Advice for Professional Women

“As I reflect broadly on my career, in accounting and finance, women were well represented at the university level, preparing women for entry- level positions, which can lead to advancement. When I moved to risk management and IT specifically, there was less of pipeline from an educational perspective. In my view, this had been a bit of a barrier to preparing women for executive positions in these disciplines. There has been an improvement over the past several years.  We must continue to encourage young women to explore these fields.”

Vitale gives young women and men the same advice. “When you select your career, make sure it’s something you love. Especially women, who sometimes may take the safest path, not necessarily the best fit. Make sure you have a passion and commitment for your field.”

She encourages young people to find a mentor, ask questions, get advice, be honest with yourself, and put 110% into everything you do. “Whatever role you take, learn it, make it better and pay back before you leave it. Be focused on what you can do, learn, and give, which doesn’t happen in 12 months.”

“We have to always push ourselves to expand our knowledge and responsibilities. Go into new, exciting spaces. If you’re courageous, I think it will pay off.”

Women at American Express

Vitale praised American Express’s efforts to attract, retain and promote women.
As far back as 15 years ago she benefited from an executive leadership development program during her career in finance, a program with 50% female participation. “American Express made the decision to invest in women. I’m proud to be part of that.”

In addition to leadership development programs, Vitale has been a member of many networks throughout her career. She has seen a particular emphasis on American Express’ women’s network in the past four to five years, including its Women in Technology network, which provides a community for women to share and learn from the experiences of others.

Vitale also shared that earlier this year, American Express won the Anita Borg 2012 Top Company for Technical Women Award for demonstrating measurable results in the recruitment, retention and advancement of technical women at all levels. “We were proud to receive this recognition.  The company does a great job of investing in women currently at American Express, as well as focusing on the talent pipeline at the university level.”

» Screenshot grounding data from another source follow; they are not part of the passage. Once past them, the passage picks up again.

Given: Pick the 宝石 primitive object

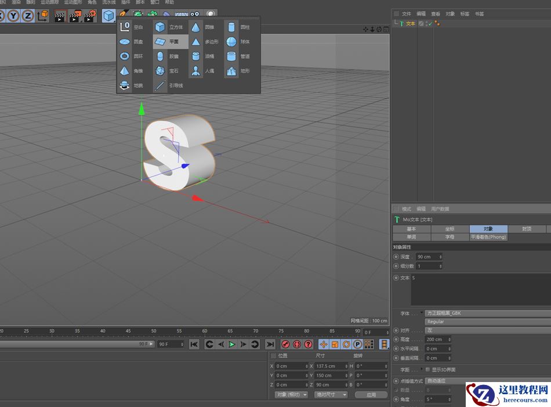Looking at the screenshot, I should [x=161, y=70].
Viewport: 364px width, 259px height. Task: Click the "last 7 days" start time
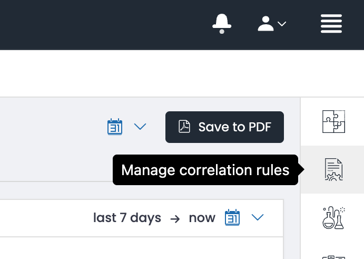pos(127,218)
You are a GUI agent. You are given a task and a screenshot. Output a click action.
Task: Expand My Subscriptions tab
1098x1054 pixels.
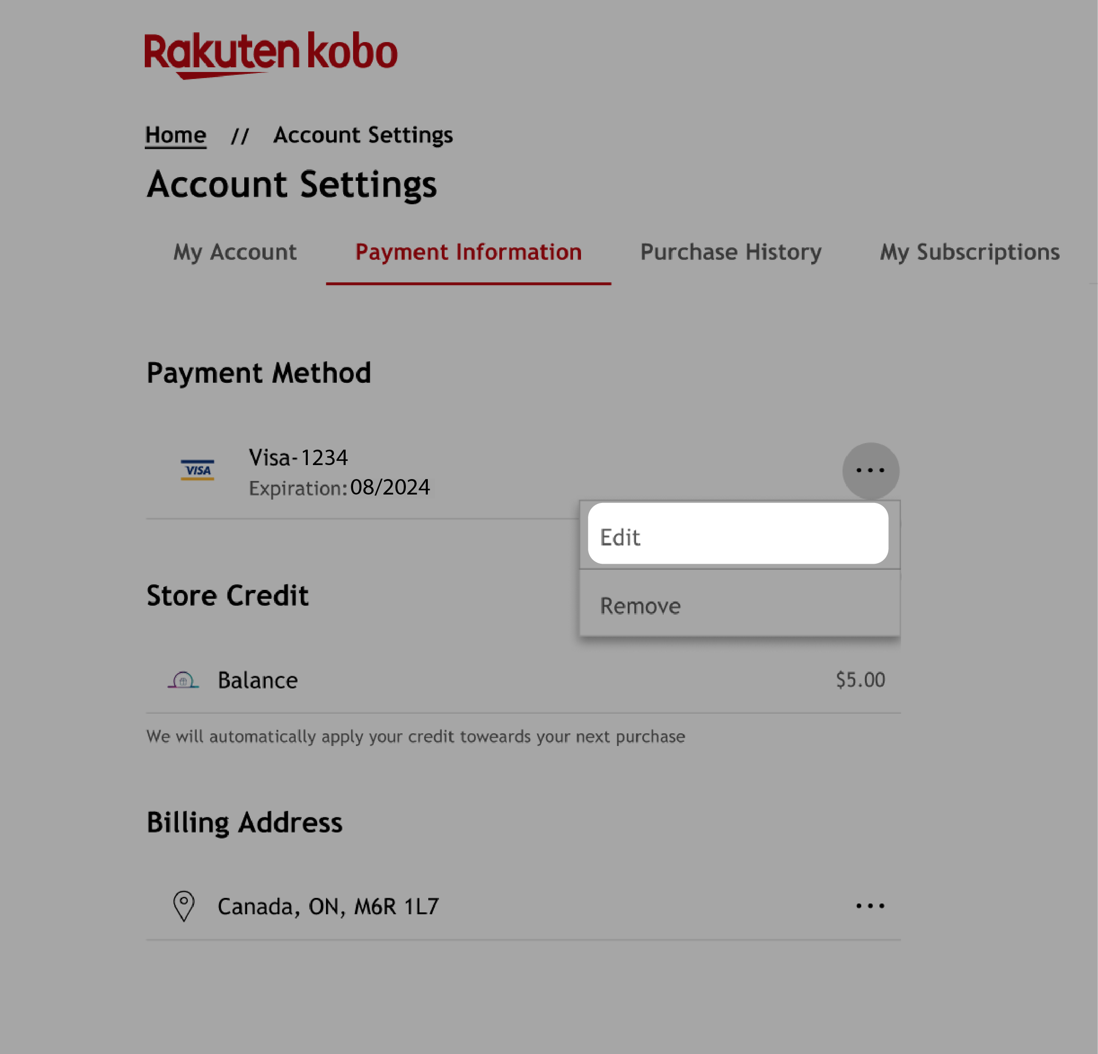point(970,252)
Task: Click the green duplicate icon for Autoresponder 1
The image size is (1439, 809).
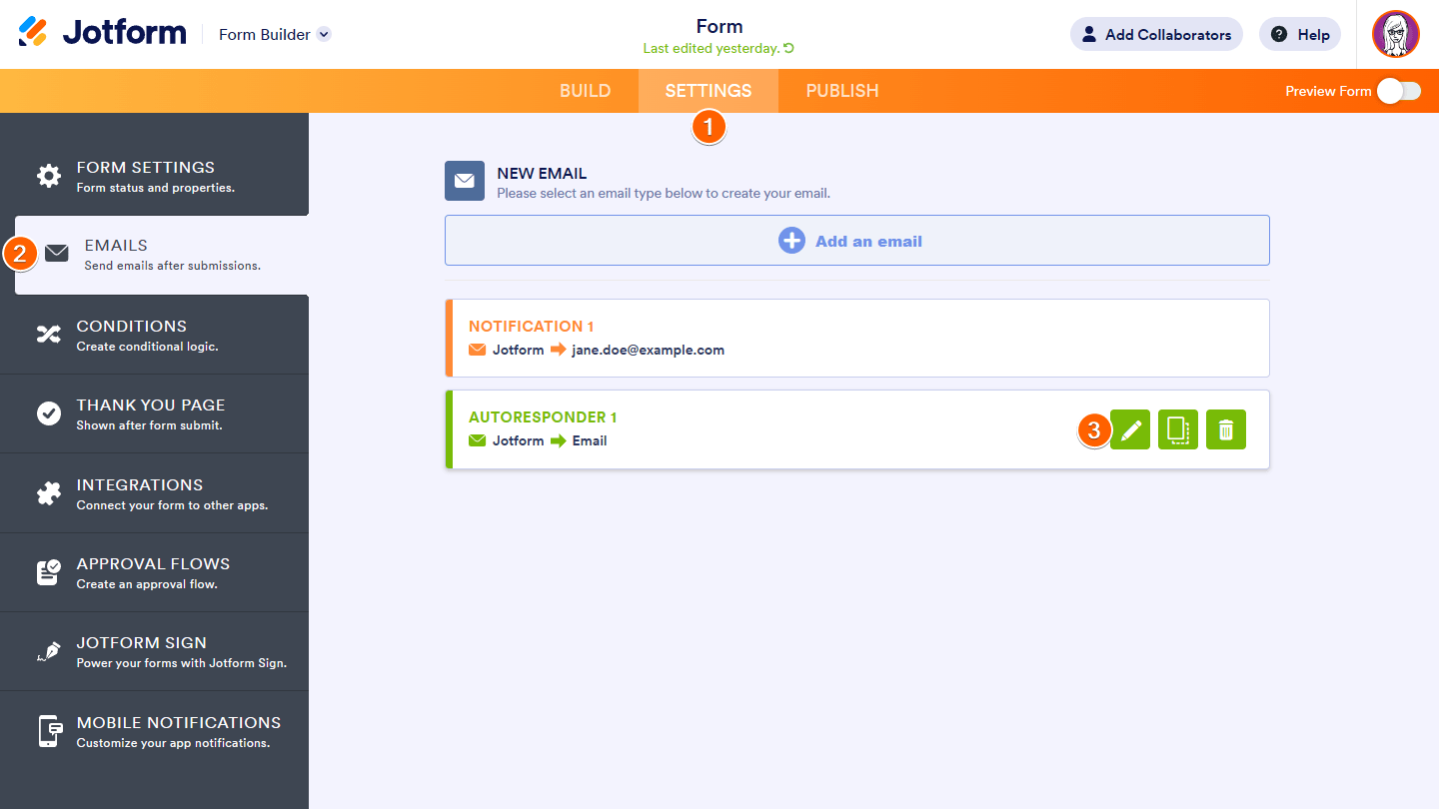Action: tap(1178, 430)
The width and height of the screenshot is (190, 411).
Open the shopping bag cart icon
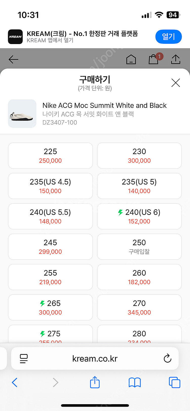pyautogui.click(x=154, y=59)
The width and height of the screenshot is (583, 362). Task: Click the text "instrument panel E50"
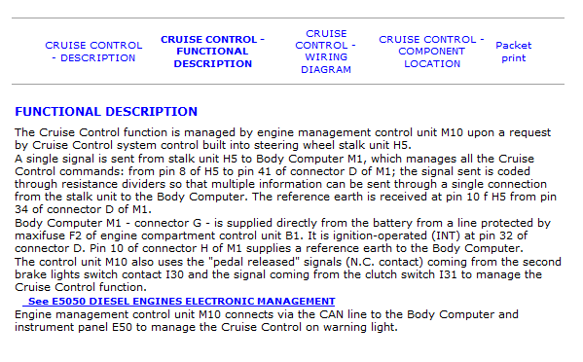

Vitale also praised the company’s programs that help employees balance their professional and personal lives, including flexible scheduling, alternate work arrangements and telecommuting options. Additionally, Vitale praised the company’s parents’ network. “We’re doing a lot of work to explore how we can help all parents be successful, not just women.”

In Her Personal Time

Outside the office, Vitale spends a lot of time on philanthropy projects.

Being active in the community is important and is one of the core values of American Express. “Representing American Express in the community is important to me.” Vitale continues to lead a variety of projects in the community, including being an active trustee on the board of the Phoenix Zoo for almost five years, one of the largest non-profit zoos in the country.

Above all, she says her most important role is wife and mother. She puts family first.